### Assigned task
Set down the full data below exactly as given, please.

### Given entries
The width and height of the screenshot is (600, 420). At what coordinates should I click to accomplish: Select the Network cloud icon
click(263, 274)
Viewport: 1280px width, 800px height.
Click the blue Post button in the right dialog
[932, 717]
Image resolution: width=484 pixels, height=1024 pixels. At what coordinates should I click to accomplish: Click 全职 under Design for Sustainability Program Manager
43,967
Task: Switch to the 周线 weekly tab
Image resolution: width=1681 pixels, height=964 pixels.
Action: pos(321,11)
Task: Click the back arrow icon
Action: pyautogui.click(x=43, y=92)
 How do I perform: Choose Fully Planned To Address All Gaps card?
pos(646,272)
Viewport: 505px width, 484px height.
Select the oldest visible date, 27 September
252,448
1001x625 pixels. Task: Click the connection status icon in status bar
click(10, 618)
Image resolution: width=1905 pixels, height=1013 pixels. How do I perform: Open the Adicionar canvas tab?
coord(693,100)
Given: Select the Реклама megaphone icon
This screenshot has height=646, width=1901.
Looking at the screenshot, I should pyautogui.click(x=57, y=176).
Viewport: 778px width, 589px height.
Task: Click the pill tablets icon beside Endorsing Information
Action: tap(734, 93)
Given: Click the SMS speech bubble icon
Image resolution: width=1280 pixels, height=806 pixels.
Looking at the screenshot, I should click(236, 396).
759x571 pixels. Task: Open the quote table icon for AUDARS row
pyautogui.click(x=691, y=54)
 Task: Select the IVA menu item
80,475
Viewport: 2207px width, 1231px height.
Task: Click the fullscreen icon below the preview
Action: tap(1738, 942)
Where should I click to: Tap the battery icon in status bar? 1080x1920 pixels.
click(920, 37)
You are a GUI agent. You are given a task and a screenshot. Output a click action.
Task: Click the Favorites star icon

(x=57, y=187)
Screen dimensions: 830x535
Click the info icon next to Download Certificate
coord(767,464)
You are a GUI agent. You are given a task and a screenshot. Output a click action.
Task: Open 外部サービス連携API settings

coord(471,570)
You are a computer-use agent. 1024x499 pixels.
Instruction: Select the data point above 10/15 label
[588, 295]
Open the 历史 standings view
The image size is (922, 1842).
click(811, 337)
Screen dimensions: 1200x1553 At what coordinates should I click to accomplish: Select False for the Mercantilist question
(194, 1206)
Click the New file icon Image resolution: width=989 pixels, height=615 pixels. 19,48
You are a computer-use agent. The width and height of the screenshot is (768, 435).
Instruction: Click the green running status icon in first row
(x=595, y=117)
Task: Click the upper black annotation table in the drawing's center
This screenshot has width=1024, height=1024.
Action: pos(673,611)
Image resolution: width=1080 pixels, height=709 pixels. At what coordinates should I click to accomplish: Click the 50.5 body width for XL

### Exercise answer
The width and height of the screenshot is (600, 420). At what coordinates should I click to accomplish: Select the Network cloud icon
click(263, 274)
Viewport: 1280px width, 800px height.
Click the blue Post button in the right dialog
[932, 717]
Image resolution: width=484 pixels, height=1024 pixels. At what coordinates should I click to accomplish: Click 全职 under Design for Sustainability Program Manager
43,967
Task: Switch to the 周线 weekly tab
Image resolution: width=1681 pixels, height=964 pixels.
Action: pos(321,11)
Task: Click the back arrow icon
Action: pyautogui.click(x=43, y=92)
 How do I perform: Choose Fully Planned To Address All Gaps card?
pos(646,272)
Viewport: 505px width, 484px height.
Select the oldest visible date, 27 September
252,448
1001x625 pixels. Task: Click the connection status icon in status bar
click(10, 618)
Image resolution: width=1905 pixels, height=1013 pixels. How do I perform: Open the Adicionar canvas tab?
coord(693,100)
Given: Select the Реклама megaphone icon
This screenshot has height=646, width=1901.
Looking at the screenshot, I should pyautogui.click(x=57, y=176).
Viewport: 778px width, 589px height.
Task: Click the pill tablets icon beside Endorsing Information
Action: tap(734, 93)
Given: Click the SMS speech bubble icon
Image resolution: width=1280 pixels, height=806 pixels.
Looking at the screenshot, I should click(236, 396).
759x571 pixels. Task: Open the quote table icon for AUDARS row
pyautogui.click(x=691, y=54)
 Task: Select the IVA menu item
80,475
Viewport: 2207px width, 1231px height.
Task: Click the fullscreen icon below the preview
Action: tap(1738, 942)
Where should I click to: Tap the battery icon in status bar? 1080x1920 pixels.
click(920, 37)
You are a GUI agent. You are given a task and a screenshot. Output a click action.
Task: Click the Favorites star icon

(x=57, y=187)
Screen dimensions: 830x535
Click the info icon next to Download Certificate
coord(767,464)
You are a GUI agent. You are given a task and a screenshot. Output a click action.
Task: Open 外部サービス連携API settings

coord(471,570)
You are a computer-use agent. 1024x499 pixels.
Instruction: Select the data point above 10/15 label
[588, 295]
Open the 历史 standings view
The image size is (922, 1842).
click(811, 337)
Screen dimensions: 1200x1553 At what coordinates should I click to accomplish: Select False for the Mercantilist question
(194, 1206)
Click the New file icon Image resolution: width=989 pixels, height=615 pixels. 19,48
You are a computer-use agent. The width and height of the screenshot is (768, 435).
Instruction: Click the green running status icon in first row
(x=595, y=117)
Task: Click the upper black annotation table in the drawing's center
This screenshot has width=1024, height=1024.
Action: pos(673,611)
Image resolution: width=1080 pixels, height=709 pixels. At what coordinates should I click to accomplish: Click the 50.5 body width for XL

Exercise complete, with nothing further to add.